We swung on light poles sporting tinsel and ornaments, ballroom danced in between the throngs of black-peacoat sporting businessmen. We discretely stroked the thick fur coats of million-year-old ladies as they pitter-pattered by in thick high heels. 

Photo Credit: Lindsey Fisher

The Christmas Markets were capital. Absolutely smashing. The huts sang with warm light, handcrafted honey candles, hand-whittled wooden spoons, crafted journals, freshly made truffle oils. 

We wove our way through the huts, chowing down on iron-oven baked potatoes and cinnamon-sugar waffles, sipping Heisseschokolade, holding onto the steaming mugs with the claws of death, fighting against the bitter December weather.

photo credit: Lindsey Fisher

After the Christmas Markets, we shimmied our way to the Opera, grabbing mini-bottles of Champagne from SPAR to make the dancing up and down in the line for standing tickets go by faster.

A whopping 3€ ticket purchase later, we found ourselves surrounded by the infinite beauty that is the Vienna State Opera.

 

Women with floor length, shimmering blue dresses delicately picked their way among us, clutching manicured hands around the chiseled arm of a black-tie success story. 

Those million-year-old-women entirely clad in the bodies of at least 4 animals that we passed earlier? Present and accounted for, waving tickets to the theatre boxes that have been in their family for generations. 

Everything shone with gold leaves and naked cherubim, floor-to-ceiling mirrors accentuating the glory of the interior. 

photo credit: Lindsey Fisher

The opera itself–a World War Two context on Shakespeare’s Macbeth, was breathtaking; the hard, sharp stage props created a magical world of coldness and depth that perfectly encapsulated the theme of Macbeth while leaving its audience nestled comfortably in the heated arena. The opera was performed in Italian, the glorious glottal voices of the Opera singers whispered its way around the entire room, the capital vibrato caressing the ears of even those in the cheap seats.

The entire day was magical. Truly capital. 

However. 

It did feature about 9 hours of pure standing, with a 10 minute interval of couch-to-glute interaction during the intermission.

I honestly can’t remember a time when my ankles have been more swollen. 
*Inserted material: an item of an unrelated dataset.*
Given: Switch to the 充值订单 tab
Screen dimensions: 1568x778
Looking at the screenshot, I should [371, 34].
As tends to happen with most relatively uncomfortable things in my life, I learned something from this. 

Skirting around the Christmas Markets was tiring. But the knowledge that the tiredness wouldn’t be appeased for quite some time…a whole new level. 

photo credit: Lindsey Fisher

Standing in line for standing tickets…standing sardined amongst other cheap-seat-ticket-purchasers for the 3 hour opera…killing the hour and a half before our bus departed for Graz by oscillating around downtown midnight Vienna…
I had two options. 

photo credit: Lindsey Fisher

I could either, first, be entirely looking forward to that insatiably relieving moment when I can collapse my backside into the fuzzy synthetic seats of the Flixbus and wiggle my knees into my chest, rocking back and forth in my efforts to control the happiness that comes from the blood flow recirculating its way from my ankles. 

Or.

I could accept that it’s a thing that I’m feeling, and then proceed with staying present in the moment. With being enraptured by the glow of the little children dancing in between me as they flirt from booth to booth; entranced by the high-ceilinged dome of the gold Opera, enthralled by the warmth of the pulsing Christmas lights hanging through the city streets. 
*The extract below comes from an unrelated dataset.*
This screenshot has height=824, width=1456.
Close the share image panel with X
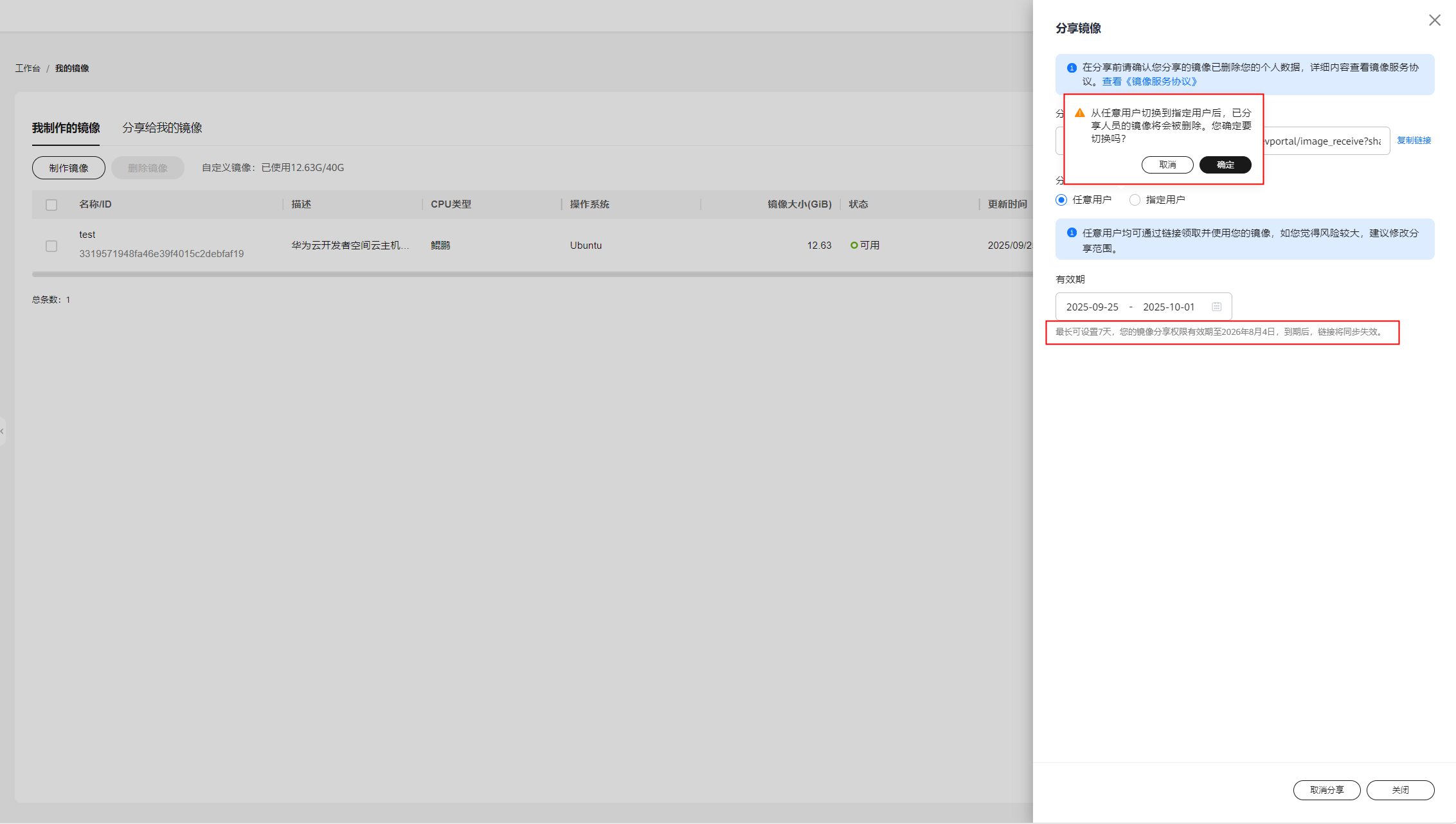click(1434, 21)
Instead of viewing the day as just prolonged suffering–living through moments in order to reach the relieving glory of juxtaposition that would indubitably follow–accept the role of suffering in the moment and proceeded to cast it’s hold aside. 
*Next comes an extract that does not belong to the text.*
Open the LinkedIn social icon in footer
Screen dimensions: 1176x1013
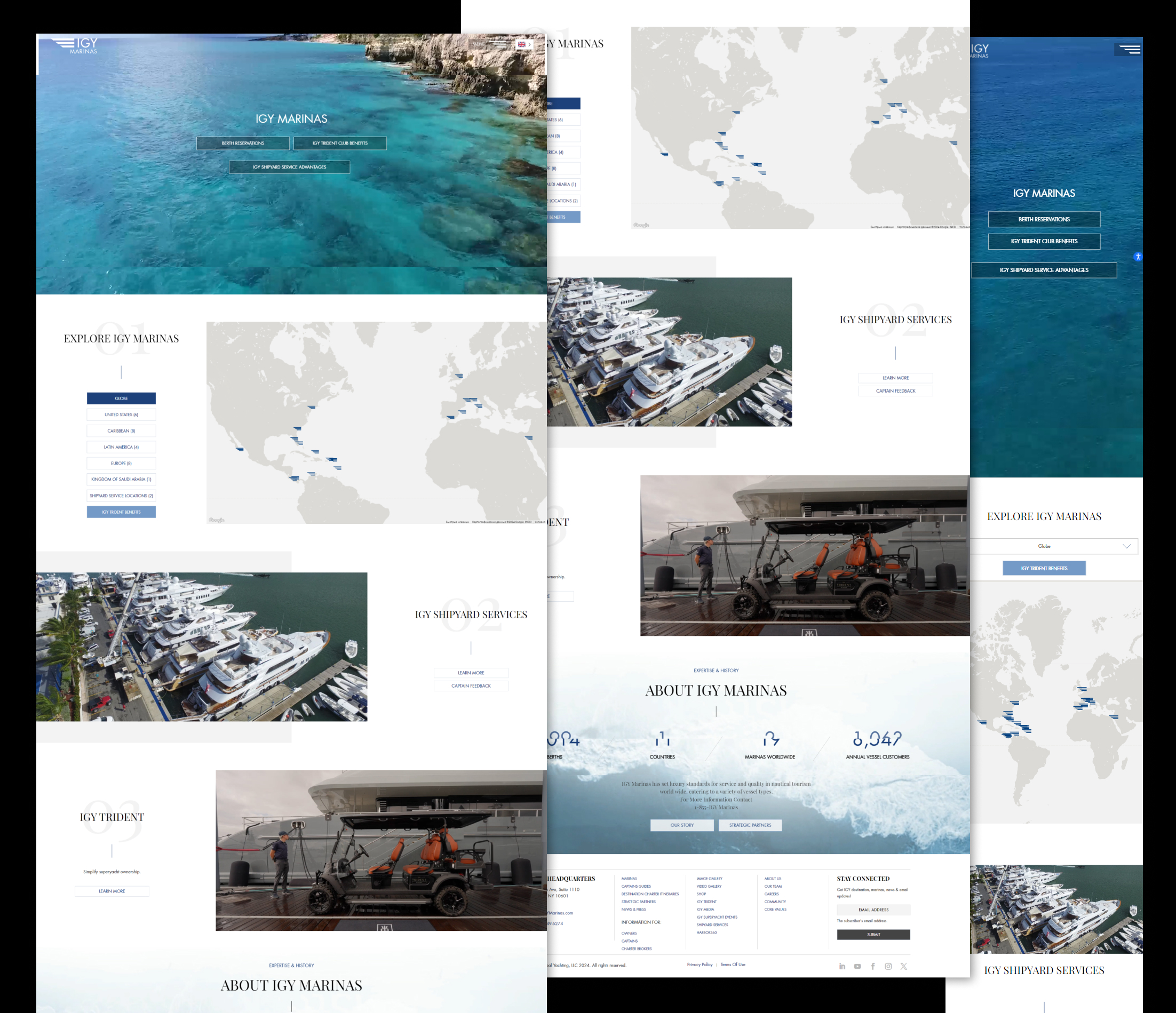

photo credit: Lindsey Fisher

I wish this perspective could stay with me forever. That it would be a one-and-learned kind of deal. But it’ll resurface and present itself once more, many many more times to follow. To which I shall be given opportunities to force myself to stay rooted in the present again and again; undoubtedly failing as often as succeeding. 

These challenges are just what make life interesting, ja?

That and Vienna. May the Lord preserve Vienna.